“Quien odia,
es como si se tomara un veneno esperando que el otro muera”. Proverbio chino.
Las redes sociales se han convertido en verdaderas aulas para impartir y repartir odio; para dar lecciones de inquina a otro que también suele odiar. Odiar puede ser un sentimiento agotador que exige mucha dedicación, mala leche e inagotable energía. Quizá, cansado por parecidos desafectos, Voltaire repetía aquello de que estaría dispuesto a ofrendar su vida con tal de defender el derecho ajeno de pensar distinto… Pienso en ello cuando, día a día, recibo mensajes de las mismas personas, obnubiladas por su desafecto hacia otros, persuadidas como están de que su propio odio no se compara con el de ese otro individuo al que achacan de resentimiento…

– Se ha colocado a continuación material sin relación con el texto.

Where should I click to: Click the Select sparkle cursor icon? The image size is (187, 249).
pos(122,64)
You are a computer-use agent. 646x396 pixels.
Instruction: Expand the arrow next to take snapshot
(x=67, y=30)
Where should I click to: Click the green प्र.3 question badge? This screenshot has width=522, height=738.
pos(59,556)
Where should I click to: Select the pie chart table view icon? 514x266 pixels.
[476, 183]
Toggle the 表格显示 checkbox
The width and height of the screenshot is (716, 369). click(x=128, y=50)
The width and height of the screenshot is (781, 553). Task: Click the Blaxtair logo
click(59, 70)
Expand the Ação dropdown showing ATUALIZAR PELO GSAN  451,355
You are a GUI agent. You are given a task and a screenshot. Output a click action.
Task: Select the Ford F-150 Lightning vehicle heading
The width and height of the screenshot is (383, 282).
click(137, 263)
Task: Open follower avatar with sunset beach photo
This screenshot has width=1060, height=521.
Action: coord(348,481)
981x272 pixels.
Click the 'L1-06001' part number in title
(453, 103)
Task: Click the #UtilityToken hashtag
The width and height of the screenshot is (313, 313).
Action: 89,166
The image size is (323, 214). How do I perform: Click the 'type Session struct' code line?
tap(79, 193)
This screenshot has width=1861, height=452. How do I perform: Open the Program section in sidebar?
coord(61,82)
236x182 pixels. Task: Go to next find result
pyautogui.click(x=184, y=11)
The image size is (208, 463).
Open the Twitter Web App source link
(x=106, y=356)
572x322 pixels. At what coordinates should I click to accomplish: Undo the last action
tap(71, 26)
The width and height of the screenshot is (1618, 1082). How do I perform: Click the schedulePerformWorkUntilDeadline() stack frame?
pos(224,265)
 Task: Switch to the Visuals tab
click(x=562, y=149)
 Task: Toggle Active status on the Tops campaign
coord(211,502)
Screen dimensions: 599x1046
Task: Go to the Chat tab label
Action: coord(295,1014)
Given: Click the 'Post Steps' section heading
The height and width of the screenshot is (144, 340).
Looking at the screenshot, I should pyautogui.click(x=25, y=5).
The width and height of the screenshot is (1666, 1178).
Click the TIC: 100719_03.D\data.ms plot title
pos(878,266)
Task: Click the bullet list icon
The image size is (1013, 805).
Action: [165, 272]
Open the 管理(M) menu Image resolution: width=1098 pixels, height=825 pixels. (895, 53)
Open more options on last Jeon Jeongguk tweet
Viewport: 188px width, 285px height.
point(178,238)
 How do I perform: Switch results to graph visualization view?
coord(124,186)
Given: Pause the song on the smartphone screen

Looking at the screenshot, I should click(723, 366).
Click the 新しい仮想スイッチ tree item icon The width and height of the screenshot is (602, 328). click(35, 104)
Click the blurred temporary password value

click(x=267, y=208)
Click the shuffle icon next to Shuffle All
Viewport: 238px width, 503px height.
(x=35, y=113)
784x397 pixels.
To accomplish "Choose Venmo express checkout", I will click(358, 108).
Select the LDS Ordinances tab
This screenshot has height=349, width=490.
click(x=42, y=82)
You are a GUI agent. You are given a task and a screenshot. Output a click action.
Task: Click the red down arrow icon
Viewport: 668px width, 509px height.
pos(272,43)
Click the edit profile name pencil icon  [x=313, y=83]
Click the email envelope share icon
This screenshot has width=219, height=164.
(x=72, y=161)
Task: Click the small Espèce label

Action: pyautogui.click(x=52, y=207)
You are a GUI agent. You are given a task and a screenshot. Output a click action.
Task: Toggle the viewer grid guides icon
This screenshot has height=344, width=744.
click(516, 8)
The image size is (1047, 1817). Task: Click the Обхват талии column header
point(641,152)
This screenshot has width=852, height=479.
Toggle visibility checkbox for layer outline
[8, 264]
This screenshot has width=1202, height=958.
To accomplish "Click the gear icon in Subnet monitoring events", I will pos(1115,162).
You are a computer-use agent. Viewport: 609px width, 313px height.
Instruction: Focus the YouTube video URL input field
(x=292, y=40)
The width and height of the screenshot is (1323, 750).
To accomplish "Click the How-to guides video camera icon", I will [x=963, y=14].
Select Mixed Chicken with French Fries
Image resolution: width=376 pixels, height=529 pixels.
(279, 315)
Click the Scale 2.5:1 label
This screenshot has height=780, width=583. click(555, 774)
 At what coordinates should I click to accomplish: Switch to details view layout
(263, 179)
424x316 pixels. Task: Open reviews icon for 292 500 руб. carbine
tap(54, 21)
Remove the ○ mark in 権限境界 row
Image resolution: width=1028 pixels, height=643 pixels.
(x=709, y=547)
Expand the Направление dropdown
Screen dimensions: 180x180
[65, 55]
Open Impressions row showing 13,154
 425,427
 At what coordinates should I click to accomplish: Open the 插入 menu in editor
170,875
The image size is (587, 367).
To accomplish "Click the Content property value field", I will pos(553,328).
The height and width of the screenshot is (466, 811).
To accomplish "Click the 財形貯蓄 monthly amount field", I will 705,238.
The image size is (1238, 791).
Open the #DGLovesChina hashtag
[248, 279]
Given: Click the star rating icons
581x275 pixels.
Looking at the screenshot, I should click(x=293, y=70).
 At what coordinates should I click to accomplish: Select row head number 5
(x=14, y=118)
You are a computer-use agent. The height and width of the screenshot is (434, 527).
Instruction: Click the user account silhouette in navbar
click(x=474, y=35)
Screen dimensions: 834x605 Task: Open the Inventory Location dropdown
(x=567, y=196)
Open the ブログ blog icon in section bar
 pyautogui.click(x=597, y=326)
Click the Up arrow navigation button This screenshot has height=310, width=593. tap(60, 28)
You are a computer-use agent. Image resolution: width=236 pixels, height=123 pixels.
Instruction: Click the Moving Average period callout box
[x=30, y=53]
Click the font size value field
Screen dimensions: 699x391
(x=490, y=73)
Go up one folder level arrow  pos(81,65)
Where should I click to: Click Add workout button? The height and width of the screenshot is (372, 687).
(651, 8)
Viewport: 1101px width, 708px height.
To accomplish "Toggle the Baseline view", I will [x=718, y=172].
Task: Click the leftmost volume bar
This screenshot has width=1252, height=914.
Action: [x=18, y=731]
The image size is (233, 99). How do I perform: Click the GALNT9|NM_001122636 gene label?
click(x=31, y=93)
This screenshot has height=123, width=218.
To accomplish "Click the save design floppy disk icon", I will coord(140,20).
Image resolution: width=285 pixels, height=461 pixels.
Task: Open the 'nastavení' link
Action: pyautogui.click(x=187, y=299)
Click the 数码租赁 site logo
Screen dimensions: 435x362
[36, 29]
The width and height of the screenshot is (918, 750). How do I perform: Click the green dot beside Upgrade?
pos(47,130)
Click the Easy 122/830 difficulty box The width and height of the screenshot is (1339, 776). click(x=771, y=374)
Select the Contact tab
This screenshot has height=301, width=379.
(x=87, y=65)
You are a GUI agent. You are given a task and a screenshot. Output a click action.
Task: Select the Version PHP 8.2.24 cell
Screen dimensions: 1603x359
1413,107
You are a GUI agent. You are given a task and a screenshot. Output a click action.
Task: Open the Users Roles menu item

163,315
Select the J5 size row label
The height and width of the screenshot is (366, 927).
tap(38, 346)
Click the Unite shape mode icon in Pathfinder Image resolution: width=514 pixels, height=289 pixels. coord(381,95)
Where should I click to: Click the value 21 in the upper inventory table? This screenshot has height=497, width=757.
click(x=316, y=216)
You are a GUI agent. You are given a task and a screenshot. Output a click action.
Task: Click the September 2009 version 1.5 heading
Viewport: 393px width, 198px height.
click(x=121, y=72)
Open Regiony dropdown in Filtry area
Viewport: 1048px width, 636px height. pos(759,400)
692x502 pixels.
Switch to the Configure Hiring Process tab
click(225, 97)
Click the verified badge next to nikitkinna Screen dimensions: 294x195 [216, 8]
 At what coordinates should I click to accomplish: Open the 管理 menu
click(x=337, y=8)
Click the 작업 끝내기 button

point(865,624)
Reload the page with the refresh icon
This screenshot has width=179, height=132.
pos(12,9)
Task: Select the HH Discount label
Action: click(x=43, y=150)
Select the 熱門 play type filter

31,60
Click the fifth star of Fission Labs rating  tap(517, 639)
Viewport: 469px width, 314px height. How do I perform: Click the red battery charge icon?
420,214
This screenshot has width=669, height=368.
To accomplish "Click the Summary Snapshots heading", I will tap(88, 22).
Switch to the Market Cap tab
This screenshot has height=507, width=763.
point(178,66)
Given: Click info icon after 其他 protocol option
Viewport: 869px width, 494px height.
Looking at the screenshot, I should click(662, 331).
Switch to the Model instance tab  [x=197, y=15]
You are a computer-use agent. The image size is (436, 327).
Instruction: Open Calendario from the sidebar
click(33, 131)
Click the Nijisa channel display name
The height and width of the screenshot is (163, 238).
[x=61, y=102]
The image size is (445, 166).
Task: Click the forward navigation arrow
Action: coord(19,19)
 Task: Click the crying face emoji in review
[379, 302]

Y es que no hacen otra cosa. Parecen no tener nada más que hacer, saturan los chats con sus mensajes, tan repetitivos que se convierten en cansinos y enfermizos. ¿Es posible odiar o detestar tanto –estupefacto me pregunto– como para vivir obsesionado con el mal ajeno, por perverso que fuera el objetivo que merece tan obcecada forma de sentimiento? Eso me hace entrar en un conflicto interno: optar por abandonar el chat aunque decidiera mantenerme en el grupo; o, simplemente, dejar un mensaje de reflexión y seguir con mi elástica tolerancia. Al final, termino asqueado, sintiendo que aquello es una burda grosería; que quienes así actúan, no merecen nuestra generosa paciencia, ni tampoco nuestra amistad o compañerismo.
Dicen por ahí que el ego y el odio a menudo están interrelacionados. He leído que: “cuando el ego se siente atacado o disminuido, este puede responder con odio hacia quienes percibe como responsables de esa amenaza. El odio, en ese sentido, puede ser una forma disimulada de defender y proteger un ego que se siente lastimado”. Y es que “cuando alguien no está dispuesto a reconocer sus propias fallas o limitaciones –decía quien comentaba–, puede proyectarlas en otras personas y desarrollar sentimientos de odio hacia ellas. Esa sería, precisamente, la forma inconsciente de no tener que enfrentar los propios impedimentos o debilidades”.
Hace poco leía un artículo de Fernando Aramburu en el que definía al odio como “un deseo morboso de obtener una satisfacción maligna”. El odio –decía–, “al igual que la democracia, el ajedrez o la viticultura, es una creación humana. Pero es una creación sucia de la que no se puede querer alardear”… “Hay quienes se pronuncian contra los discursos de odio –continuaba– y luego se dedican a lanzar lodo a diestra y siniestra”. El vasco resumía así el pensamiento de Carlos Castilla del Pino, quien habría estudiado los entresijos de la conducta humana, y que afirmaba que el odio es incompatible con la propia felicidad. “El odio es propio de insatisfechos”, apostillaba Aramburu. “Odiar es odiarse”. repetía, glosando así a Castilla del Pino. “No poca gente llena su día dando o recibiendo lecciones de odio”.
Peter Seeger (1919-2014) fue un conocido cantautor y activista de derechos humanos; era un constante defensor de los postergados. Cuando cantaba, lo hacía en defensa de los pobres, de los oprimidos y de los explotados. Lo hacía para estimular y animar, para entretener y contar historias. Solía, en ocasiones, entonar una versión distinta de esa famosa tonada cubana que conocemos como Guantanamera; utilizaba unos versos poco conocidos de José Martí relacionados con el odio y el perdón, con el imponderable valor que pueden tener la tolerancia y el olvido:
“Cultivo una rosa blanca,
en junio como en enero,
para el amigo sincero
que me da su mano franca.
Y para el cruel que me arranca,
el corazón con que vivo,
cardo ni ortiga cultivo,
solo cultivo mi rosa blanca..."
Si estamos próximos a Navidades y a elecciones, no sería bueno optar por quien uno está convencido de que no es el mejor, solo por el temor de que gane otro, a quien tratamos de evitar... Tampoco sería adecuado considerar al diferente como adversario o enemigo: la política debe ser un arte para lograr acuerdos, no un campo minado donde solo campeen la ignorancia, la inquina interesada y la absurda polarización.